This work addresses the challenge of specifying non-Markovian rewards in Markov decision processes with large or even infinite state spaces, where such rewards are difficult to define naturally and reusably. The authors propose a reward specification framework based on Linear Temporal Logic over finite traces with modalities (LTLfMT), which enables a unified expression of complex task objectives across heterogeneous data domains without requiring handcrafted predicates. By compiling LTLfMT formulas into reward machines and integrating a tailored hindsight experience replay (HER) mechanism, the approach automatically generates sparse reward signals. Experimental results demonstrate that the framework effectively supports logical specification of complex tasks in continuous control environments, and that the customized HER is crucial for tackling highly challenging sparse-reward problems.

In this work, we propose a novel framework for the logical specification of non-Markovian rewards in Markov Decision Processes (MDPs) with large state spaces. Our approach leverages Linear Temporal Logic Modulo Theories over finite traces (LTLfMT), a more expressive extension of classical temporal logic in which predicates are first-order formulas of arbitrary first-order theories rather than simple Boolean variables. This enhanced expressiveness enables the specification of complex tasks over unstructured and heterogeneous data domains, promoting a unified and reusable framework that eliminates the need for manual predicate encoding. However, the increased expressive power of LTLfMT introduces additional theoretical and computational challenges compared to standard LTLf specifications.
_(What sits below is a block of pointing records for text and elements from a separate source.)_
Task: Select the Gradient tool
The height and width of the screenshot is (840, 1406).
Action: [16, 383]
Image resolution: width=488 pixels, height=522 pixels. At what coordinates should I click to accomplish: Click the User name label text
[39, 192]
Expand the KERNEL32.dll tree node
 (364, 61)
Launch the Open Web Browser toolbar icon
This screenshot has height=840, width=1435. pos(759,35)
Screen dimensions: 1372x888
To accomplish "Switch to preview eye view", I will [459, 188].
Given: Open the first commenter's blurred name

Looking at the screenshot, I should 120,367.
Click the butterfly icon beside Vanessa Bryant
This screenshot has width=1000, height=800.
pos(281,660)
We address these challenges from a theoretical standpoint, identifying a fragment of LTLfMT that is tractable but sufficiently expressive for reward specification in an infinite-state-space context. From a practical perspective, we introduce a method based on reward machines and Hindsight Experience Replay (HER) to translate first-order logic specifications and address reward sparsity. We evaluate this approach to a continuous-control setting using Non-Linear Arithmetic Theory, showing that it enables natural specification of complex tasks. Experimental results show how a tailored implementation of HER is fundamental in solving tasks with complex goals.